EXERCISE DETAILS – Count every line below in which "chevron" occurs, then give only the count.

LISTED ENTRIES –
- - -

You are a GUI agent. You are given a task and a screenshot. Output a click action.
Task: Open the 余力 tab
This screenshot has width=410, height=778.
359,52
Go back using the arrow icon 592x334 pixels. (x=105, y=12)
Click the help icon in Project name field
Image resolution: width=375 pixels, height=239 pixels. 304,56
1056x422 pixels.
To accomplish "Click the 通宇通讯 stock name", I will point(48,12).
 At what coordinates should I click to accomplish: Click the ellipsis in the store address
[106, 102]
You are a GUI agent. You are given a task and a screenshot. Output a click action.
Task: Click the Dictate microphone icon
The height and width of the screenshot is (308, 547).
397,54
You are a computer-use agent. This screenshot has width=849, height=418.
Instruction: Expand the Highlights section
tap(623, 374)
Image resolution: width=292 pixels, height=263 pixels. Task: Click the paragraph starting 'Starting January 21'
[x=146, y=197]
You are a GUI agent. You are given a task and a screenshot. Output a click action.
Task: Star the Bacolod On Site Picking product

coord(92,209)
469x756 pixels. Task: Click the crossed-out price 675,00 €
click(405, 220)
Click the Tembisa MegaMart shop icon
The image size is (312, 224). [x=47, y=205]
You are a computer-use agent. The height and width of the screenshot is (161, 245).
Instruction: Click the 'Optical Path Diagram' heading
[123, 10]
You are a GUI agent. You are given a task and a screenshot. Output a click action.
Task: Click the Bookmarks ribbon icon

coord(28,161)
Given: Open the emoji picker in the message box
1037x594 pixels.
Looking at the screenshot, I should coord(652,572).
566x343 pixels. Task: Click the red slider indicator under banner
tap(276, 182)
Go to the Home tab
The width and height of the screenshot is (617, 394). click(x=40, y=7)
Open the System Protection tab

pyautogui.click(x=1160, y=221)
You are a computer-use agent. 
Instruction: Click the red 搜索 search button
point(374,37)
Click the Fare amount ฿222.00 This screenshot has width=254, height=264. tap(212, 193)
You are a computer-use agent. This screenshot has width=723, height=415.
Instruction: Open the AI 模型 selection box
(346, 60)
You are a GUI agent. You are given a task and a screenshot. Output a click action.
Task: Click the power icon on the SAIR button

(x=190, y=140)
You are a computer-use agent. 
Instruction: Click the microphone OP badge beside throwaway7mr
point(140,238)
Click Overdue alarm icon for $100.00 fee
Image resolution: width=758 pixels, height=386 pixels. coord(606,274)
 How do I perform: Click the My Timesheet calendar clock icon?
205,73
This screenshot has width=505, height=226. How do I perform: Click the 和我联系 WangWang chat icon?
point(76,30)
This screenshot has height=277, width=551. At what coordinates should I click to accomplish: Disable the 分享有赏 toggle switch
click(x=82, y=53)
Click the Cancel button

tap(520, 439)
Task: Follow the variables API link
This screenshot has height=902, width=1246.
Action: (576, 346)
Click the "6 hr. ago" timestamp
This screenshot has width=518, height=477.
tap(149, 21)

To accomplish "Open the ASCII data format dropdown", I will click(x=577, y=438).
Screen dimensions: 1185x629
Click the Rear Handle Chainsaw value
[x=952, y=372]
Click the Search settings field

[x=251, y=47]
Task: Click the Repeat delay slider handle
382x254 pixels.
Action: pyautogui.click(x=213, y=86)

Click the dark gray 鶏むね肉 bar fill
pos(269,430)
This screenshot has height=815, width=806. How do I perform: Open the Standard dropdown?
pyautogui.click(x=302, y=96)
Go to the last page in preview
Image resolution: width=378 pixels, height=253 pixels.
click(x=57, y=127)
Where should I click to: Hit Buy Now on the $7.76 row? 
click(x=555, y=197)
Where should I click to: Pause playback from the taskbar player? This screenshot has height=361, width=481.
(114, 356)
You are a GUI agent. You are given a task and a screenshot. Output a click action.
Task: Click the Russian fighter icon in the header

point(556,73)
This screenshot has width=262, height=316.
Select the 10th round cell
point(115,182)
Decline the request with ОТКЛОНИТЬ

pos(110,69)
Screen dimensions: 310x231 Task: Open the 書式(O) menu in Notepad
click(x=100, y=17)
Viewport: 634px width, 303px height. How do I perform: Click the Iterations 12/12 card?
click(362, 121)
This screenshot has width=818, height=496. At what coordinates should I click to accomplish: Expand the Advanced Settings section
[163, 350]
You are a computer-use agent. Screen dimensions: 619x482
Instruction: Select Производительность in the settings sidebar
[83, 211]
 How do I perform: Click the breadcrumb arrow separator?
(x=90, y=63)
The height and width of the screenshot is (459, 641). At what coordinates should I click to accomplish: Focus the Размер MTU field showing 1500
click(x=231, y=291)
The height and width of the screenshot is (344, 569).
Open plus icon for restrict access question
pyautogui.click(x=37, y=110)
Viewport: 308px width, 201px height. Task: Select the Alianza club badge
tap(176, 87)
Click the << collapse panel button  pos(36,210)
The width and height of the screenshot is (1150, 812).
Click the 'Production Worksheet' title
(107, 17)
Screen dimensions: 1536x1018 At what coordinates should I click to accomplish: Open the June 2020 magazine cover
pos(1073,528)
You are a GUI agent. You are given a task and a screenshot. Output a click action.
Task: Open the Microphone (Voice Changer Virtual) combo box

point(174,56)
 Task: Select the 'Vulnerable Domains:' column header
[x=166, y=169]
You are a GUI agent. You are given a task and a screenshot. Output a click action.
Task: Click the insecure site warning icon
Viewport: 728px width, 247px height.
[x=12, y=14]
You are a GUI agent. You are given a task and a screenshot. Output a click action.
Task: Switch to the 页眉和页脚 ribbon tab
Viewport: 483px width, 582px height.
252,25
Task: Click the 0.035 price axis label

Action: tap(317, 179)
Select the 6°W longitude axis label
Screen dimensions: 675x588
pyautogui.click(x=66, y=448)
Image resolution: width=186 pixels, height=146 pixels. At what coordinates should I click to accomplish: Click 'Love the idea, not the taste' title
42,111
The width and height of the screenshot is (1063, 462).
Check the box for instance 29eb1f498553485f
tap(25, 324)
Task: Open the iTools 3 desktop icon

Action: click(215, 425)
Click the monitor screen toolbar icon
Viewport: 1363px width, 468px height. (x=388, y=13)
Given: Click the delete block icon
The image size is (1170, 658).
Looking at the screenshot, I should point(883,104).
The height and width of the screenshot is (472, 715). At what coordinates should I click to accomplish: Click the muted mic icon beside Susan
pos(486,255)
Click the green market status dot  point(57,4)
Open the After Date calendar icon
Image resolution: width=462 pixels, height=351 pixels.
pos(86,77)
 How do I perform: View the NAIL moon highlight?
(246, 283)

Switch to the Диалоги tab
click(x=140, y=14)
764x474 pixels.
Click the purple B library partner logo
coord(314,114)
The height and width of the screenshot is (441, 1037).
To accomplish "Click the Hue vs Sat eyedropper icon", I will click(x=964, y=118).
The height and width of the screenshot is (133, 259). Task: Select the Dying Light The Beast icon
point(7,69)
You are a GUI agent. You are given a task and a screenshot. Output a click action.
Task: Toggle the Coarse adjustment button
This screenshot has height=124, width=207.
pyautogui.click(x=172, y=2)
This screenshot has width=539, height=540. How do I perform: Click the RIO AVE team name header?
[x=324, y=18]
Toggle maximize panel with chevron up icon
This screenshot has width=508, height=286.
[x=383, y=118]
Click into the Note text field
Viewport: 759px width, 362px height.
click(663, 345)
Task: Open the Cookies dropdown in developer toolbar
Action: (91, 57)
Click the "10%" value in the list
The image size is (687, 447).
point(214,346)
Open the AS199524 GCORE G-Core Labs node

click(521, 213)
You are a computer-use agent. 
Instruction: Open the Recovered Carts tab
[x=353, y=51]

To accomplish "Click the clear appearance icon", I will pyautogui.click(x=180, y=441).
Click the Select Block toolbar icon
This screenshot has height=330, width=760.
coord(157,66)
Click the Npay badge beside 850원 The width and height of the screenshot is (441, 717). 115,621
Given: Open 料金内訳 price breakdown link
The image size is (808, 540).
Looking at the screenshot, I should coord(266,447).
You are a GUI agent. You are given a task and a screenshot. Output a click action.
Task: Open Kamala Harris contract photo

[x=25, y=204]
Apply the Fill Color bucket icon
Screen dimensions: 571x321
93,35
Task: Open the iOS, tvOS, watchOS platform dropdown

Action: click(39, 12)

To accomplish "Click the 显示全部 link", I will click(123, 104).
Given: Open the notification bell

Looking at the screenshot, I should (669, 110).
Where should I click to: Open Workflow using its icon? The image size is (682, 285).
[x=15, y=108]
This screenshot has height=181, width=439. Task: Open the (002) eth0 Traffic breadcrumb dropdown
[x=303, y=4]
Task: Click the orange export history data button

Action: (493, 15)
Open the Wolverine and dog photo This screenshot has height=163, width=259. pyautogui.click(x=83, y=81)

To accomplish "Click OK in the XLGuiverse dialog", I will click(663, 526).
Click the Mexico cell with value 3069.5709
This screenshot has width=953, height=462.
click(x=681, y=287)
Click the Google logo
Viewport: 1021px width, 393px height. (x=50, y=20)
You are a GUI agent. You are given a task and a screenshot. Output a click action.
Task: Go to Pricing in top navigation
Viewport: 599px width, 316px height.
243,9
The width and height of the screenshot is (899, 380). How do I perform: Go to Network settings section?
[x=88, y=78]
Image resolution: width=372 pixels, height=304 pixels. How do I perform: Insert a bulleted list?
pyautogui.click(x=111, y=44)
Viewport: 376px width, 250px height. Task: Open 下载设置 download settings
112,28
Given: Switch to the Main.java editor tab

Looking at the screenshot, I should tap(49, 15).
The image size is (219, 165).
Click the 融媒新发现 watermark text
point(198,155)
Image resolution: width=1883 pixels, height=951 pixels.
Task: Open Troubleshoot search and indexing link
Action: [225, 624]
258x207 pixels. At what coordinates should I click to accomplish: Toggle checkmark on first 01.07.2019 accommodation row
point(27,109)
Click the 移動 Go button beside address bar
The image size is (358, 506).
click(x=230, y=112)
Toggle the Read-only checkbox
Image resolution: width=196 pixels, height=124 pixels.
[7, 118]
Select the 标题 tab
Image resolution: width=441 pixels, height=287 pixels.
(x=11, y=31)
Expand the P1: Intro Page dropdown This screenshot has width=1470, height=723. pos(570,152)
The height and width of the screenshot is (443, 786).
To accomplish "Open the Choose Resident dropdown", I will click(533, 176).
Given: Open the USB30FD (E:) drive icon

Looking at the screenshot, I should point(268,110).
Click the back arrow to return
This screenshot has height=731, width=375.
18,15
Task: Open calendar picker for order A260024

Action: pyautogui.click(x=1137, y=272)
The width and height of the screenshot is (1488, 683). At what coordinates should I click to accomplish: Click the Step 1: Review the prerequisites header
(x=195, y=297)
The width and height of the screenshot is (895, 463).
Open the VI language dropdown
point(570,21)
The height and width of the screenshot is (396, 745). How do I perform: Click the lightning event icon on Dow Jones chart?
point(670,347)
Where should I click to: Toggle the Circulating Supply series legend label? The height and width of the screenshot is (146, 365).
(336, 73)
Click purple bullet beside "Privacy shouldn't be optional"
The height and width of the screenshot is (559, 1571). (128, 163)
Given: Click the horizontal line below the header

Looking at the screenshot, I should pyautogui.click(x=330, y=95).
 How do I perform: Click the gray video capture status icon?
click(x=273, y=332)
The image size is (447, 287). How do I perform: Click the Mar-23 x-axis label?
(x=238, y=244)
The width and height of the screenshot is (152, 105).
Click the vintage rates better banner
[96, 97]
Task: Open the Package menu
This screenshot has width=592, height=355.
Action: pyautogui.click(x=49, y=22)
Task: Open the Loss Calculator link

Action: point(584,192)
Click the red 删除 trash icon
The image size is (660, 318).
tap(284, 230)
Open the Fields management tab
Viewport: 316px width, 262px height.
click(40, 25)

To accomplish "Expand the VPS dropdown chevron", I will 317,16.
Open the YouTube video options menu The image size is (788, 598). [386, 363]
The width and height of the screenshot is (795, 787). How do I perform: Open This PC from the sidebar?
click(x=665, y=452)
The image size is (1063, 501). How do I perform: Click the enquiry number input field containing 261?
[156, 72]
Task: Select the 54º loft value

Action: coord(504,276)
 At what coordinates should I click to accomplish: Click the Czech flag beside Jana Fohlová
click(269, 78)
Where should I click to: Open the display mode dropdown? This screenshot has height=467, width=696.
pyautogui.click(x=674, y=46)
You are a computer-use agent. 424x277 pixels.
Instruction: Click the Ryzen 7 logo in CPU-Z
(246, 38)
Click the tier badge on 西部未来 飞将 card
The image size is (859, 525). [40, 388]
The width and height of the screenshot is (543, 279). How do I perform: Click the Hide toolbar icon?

- - -

RESPONSE TO THE EXERCISE – 2